Bislang dürfen nur kleine Teile" von Werken in einem bestimmt abgegrenzten Bereich von Unterrichtsteilnehmern" für Bildungszwecke in einem abgeschlossenen Netzwerk zugänglich gemacht werden. Rainer Kuhlen, Sprecher des Aktionsbündnisses Urheberrecht, sagt: "Alles wird darauf ankommen, sich auf Regelungen zu verständigen, die tatsächlich bildungs- und forschungsfreundlich sind."

Die Große Koalition will zudem eine "umfassende" Open-Access-Politik entwickeln. So sollen die Rahmenbedingungen für einen effektiven und dauerhaften Zugang zu öffentlich finanzierten Publikationen und Daten verbessert werden. In einem Förderprogramm soll geprüft werden, ob öffentliche Bibliotheken gesetzlich das Recht eingeräumt werden sollte, elektronische Bücher zu lizenzieren.

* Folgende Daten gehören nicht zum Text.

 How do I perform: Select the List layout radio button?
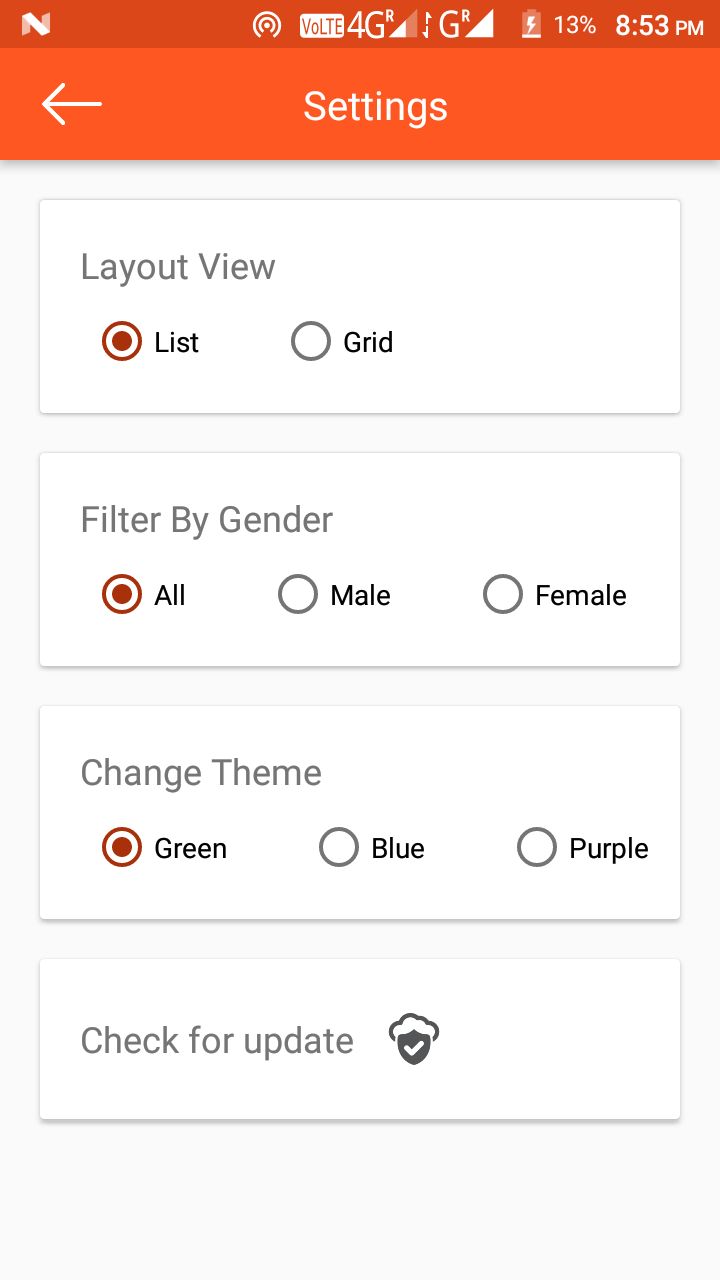click(x=122, y=342)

Außerdem sollen Schulbücher und Lehrmaterial "auch an Hochschulen, soweit möglich, frei zugänglich sein, die Verwendung freier Lizenzen und Formate ausgebaut werden". Mathias Schindler von Wikimedia Deutschland vermisst hier jedoch die Angabe eines Akteurs: "Wer hier diese Schulbücher frei zugänglich macht und die Verwendung freier Lizenzen ausbaut, ist angesichts des föderalen Charakters des Bundes gerade im Bildungsbereich durchaus relevant." Eventuell finde alles kooperativ zwischen Bund und Ländern statt, wie es der Vertrag anderer Stelle beim Thema digitale Lehrmittelfreiheit verspricht

In Sachen Raubkopien bleibt die Große Koalition vage. So soll das Urheberrecht "den Herausforderungen des digitalen Zeitalters" angepasst werden, das "Bewusstsein für den Wert geistigen Eigentums" soll durch diverse Maßnahmen gestärkt werden. Unter anderem sollen verbindliche europäische und internationale Vereinbarungen ausgebaut werden, wobei unklar bleibt, welche damit gemeint sind.

Konkreter wird es beim Thema Filehoster: Sie sollen jedenfalls bei massenhaften Rechtsverletzungen stärker zur Verantwortung gezogen werden. So wird im Vertrag angekündigt: "Wir werden dafür sorgen, dass sich solche Diensteanbieter nicht länger auf das Haftungsprivileg, das sie als sogenannte Hostprovider genießen, zurückziehen können und insbesondere keine Werbeeinnahmen mehr erhalten." Außerdem soll überprüft werden, inwieweit die Deckelung des Streitwerts bei urheberrechtlichen Abmahnungen gegen Verbraucher wirksam ist.

Auch das Urhebervertragsrecht soll überarbeitet werden. Dabei soll überprüft werden, ob Verhandlungs- beziehungsweise Konfliktlösungsmechanismen effizient genug ausgestaltet sind, und ob das Schlichtungsverfahren verbindlicher gestaltet werden kann. Zündstoff könnte hier der schwelende Konflikt über die Übersetzervergütungen sein.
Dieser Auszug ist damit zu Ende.